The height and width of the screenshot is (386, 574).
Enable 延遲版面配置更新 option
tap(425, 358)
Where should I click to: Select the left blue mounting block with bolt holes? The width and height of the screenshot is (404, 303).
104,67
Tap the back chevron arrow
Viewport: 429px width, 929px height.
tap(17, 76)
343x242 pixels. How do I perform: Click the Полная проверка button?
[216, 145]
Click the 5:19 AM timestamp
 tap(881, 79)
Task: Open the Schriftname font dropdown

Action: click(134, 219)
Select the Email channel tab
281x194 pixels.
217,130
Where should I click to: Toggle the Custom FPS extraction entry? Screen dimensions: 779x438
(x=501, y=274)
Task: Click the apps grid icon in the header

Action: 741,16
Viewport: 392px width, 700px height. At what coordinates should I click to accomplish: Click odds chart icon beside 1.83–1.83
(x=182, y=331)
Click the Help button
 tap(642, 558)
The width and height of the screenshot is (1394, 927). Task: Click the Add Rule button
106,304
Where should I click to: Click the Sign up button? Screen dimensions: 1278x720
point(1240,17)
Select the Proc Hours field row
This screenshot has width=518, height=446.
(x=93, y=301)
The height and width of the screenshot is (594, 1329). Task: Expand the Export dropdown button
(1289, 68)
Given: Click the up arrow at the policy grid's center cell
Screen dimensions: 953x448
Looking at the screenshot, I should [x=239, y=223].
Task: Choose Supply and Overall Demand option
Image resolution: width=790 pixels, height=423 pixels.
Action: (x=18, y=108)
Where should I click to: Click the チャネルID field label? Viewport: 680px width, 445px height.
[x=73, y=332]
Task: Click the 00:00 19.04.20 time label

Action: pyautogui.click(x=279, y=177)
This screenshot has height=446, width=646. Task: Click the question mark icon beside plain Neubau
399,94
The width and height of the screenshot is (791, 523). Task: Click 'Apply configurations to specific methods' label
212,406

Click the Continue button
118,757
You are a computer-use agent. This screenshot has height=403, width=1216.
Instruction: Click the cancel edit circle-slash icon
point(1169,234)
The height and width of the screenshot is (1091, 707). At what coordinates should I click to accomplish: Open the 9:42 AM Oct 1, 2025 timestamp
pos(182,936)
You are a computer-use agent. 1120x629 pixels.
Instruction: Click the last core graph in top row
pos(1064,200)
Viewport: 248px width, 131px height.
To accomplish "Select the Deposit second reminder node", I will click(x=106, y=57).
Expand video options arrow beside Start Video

........

◆ What is expected
Give a tally of the lines in the listing above that contain the word "computer", and provide nothing beyond the number.

◆ The answer
2